I was developing a Binary Class that uses three-state booleans to create an array with a clear delimiter (I didn’t want to use vector because I’m stuborn and the code I am using will be transported to an Arduino, which I do not know whether or not it has the std library). Here is the enumeration I used:
enum tribool { DELIM = -1, FALSE, TRUE };
I was developing the Copy Constructor (or Move Constructor, I forgot the difference) of the Binary Class and on "triboolList[i] = (const tribool)copyBinary.triboolList[i];" I was getting Warning C6386.
I looked at Microsoft Learn and I still didn’t understand the problem. I also looked at a stack overflow of this same issue; except the other person was having issues with this warning and std::fstream.
Image of the code because I was having issues with text formatting (Sorry in advance)

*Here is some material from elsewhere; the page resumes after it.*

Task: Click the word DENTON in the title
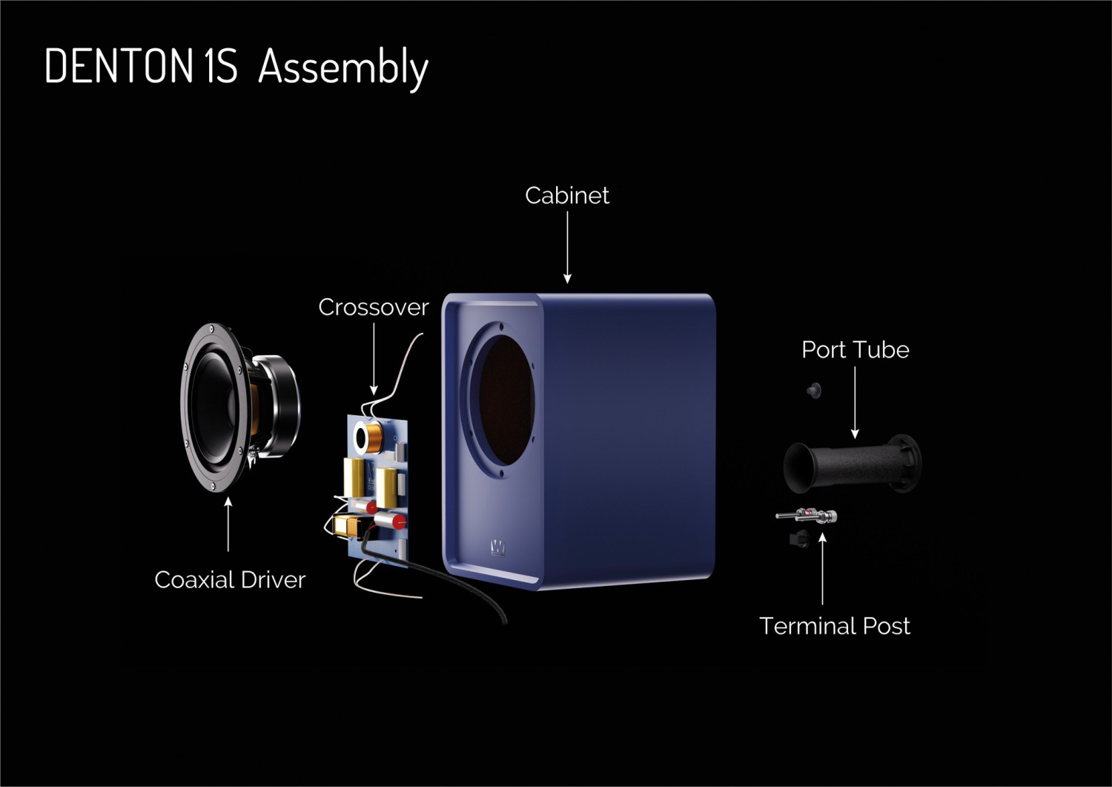(119, 65)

Edit: I should clarify that I haven’t found any runtime issues with the Copy Constructor yet, it’s just that the warning is concerning me a little bit
Edit 2: Nevermind, I found some issues. Here is a snippet of the error window: Error snippet
Binary::Binary(Binary& copyBinary, bool alias) { //I had to send a snippet because text formatting wasn't working
if (alias) {
triboolList = copyBinary.triboolList; //tribool List is defined as "tribool* triboolList;"
}
else {
triboolList = new tribool[triLength(copyBinary.triboolList)];
for (int i = 0; i < triLength(copyBinary.triboolList); i++) {
triboolList[i] = (const tribool)copyBinary.triboolList[i];
}
triboolList[triLength(copyBinary.triboolList)] = DELIM;
}
}
>Solution :
Replace the expression triLength(copyBinary.triboolList) by X:
triboolList = new tribool[X];
for (int i = 0; i < X; i++) {
triboolList[i] = (const tribool)copyBinary.triboolList[i];
}
triboolList[X] = DELIM;
You can now plainly see the error: it is illegal to access an array of size X at index X, since the last valid index is X-1.